Pfizer's strategy, post-COVID windfall, involved significant acquisitions, including the impending $43 billion deal for cancer drugmaker Seagen. However, its recent launch of a new RSV vaccine has been underwhelming, lagging behind a competitor's product and contributing to a 44% decline in its shares this year. Additionally, the U.S. has seen a sharp decline in COVID vaccinations, with only 17% of the eligible population receiving the most recent boosters, a factor attributed to reduced virus concern and vaccine fatigue.

Market Overview: -Pfizer shares plunge to a 10-year low on weaker-than-expected 2024 revenue forecasts. -COVID-19 sales expected to plummet further, reaching $8 billion compared to analysts' $13 billion estimate. -Adjusted profit outlook also falls short of expectations, raising concerns about the sustainability of post-pandemic growth.

Key Points: -Pfizer's COVID-19 vaccine and treatment revenue peaked at $57 billion in 2022 but is projected to drop significantly in 2024. -The company aims to be "conservative" and avoid repeating the "uncertainty" of 2023's COVID sales misses. -Recent acquisitions like Seagen and a disappointing RSV vaccine launch haven't offset the decline in COVID revenue. -Shares of Pfizer's German partner BioNTech (NASDAQ:BNTX) (22UAy.DE) also fall, while rival Moderna (MRNA) sees a slight gain.

Looking Ahead: -Pfizer faces pressure to diversify its portfolio and boost pipeline development to compensate for waning COVID-19 sales. -The company's upcoming reorganization and cost-cutting efforts will be scrutinized for effectiveness. -Investors will look for signs of promising new drugs and successful integrations of acquired companies.

The company also projected its 2024 adjusted profit to range between $2.05 and $2.25 per share, significantly lower than the analyst expectation of $3.16. Consequently, Pfizer's shares closed down 6.7% on Wednesday, resulting in a nearly $11 billion loss in market capitalization. This decline also impacted U.S. shares of BioNTech (22UAy.DE), Pfizer's German vaccine partner, which fell by 5.5%. In contrast, shares of Moderna, a COVID vaccine rival, marginally increased by 0.7%.

Despite the anticipated revenue from Seagen, which is expected to add $3.1 billion next year, Pfizer faces challenges from impending generic competition for several of its drugs. Critics like Jeff Jonas, a portfolio manager at Gabelli Funds, question whether Pfizer's current strategies are bold enough to rejuvenate its research and development and offset the revenue loss. The company's reorganization efforts, including increasing its cost-cut target by $500 million and restructuring its commercial business, aim to stabilize its financial position. However, the looming patent expirations of several Pfizer products add to the challenges in revitalizing the company's market performance.

....

**CHECK YOUR UNDERSTANDING**
1) In the Pfizer text, what adjusted profit per share did analysts expect for 2024?
2) Retype the passage of the Pfizer text from "Pfizer's strategy, post-COVID" up to and including "and vaccine fatigue.".

....

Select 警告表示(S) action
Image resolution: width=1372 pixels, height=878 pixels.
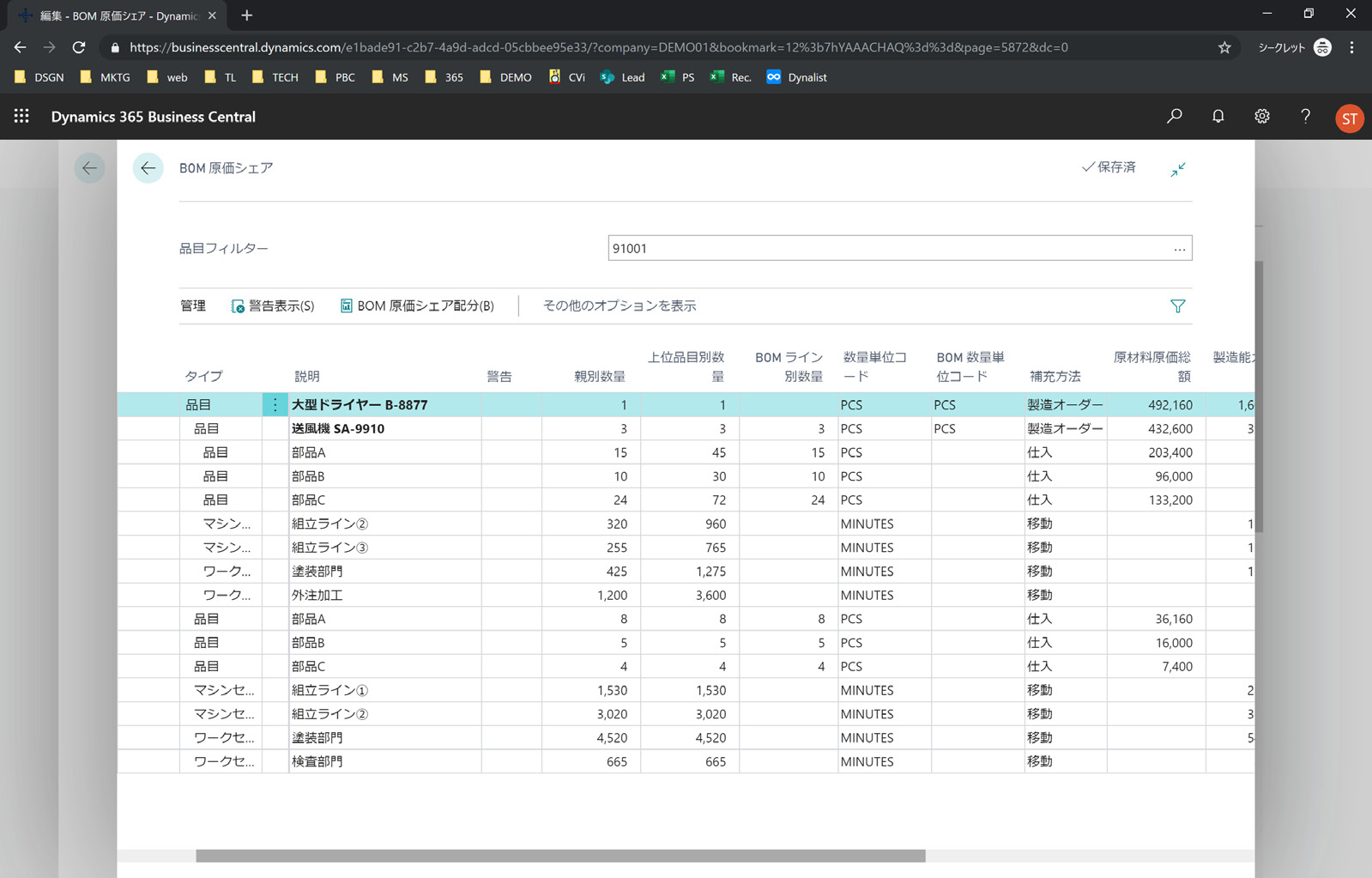point(273,306)
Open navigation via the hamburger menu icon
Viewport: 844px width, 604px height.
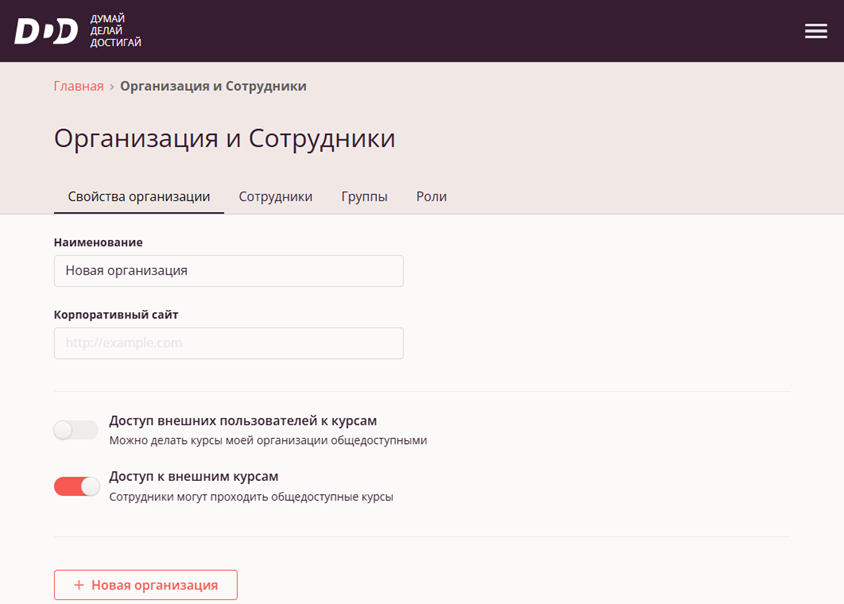coord(816,30)
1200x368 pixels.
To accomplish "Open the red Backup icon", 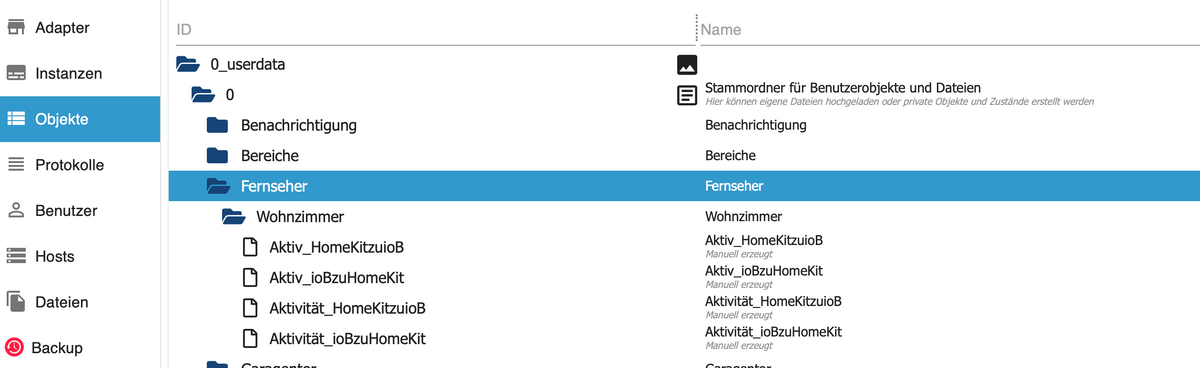I will coord(14,348).
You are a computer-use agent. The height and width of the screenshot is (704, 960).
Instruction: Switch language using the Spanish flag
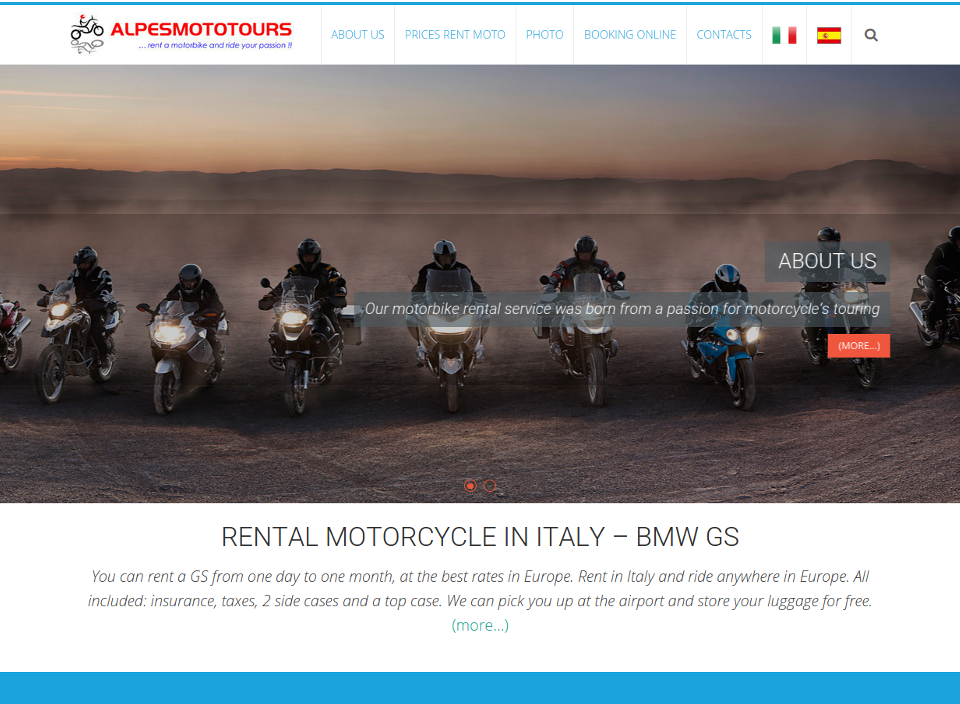coord(829,36)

....

**ANSWERS PER TASK**
1) $3.16 per share

2)
Pfizer's strategy, post-COVID windfall, involved significant acquisitions, including the impending $43 billion deal for cancer drugmaker Seagen. However, its recent launch of a new RSV vaccine has been underwhelming, lagging behind a competitor's product and contributing to a 44% decline in its shares this year. Additionally, the U.S. has seen a sharp decline in COVID vaccinations, with only 17% of the eligible population receiving the most recent boosters, a factor attributed to reduced virus concern and vaccine fatigue.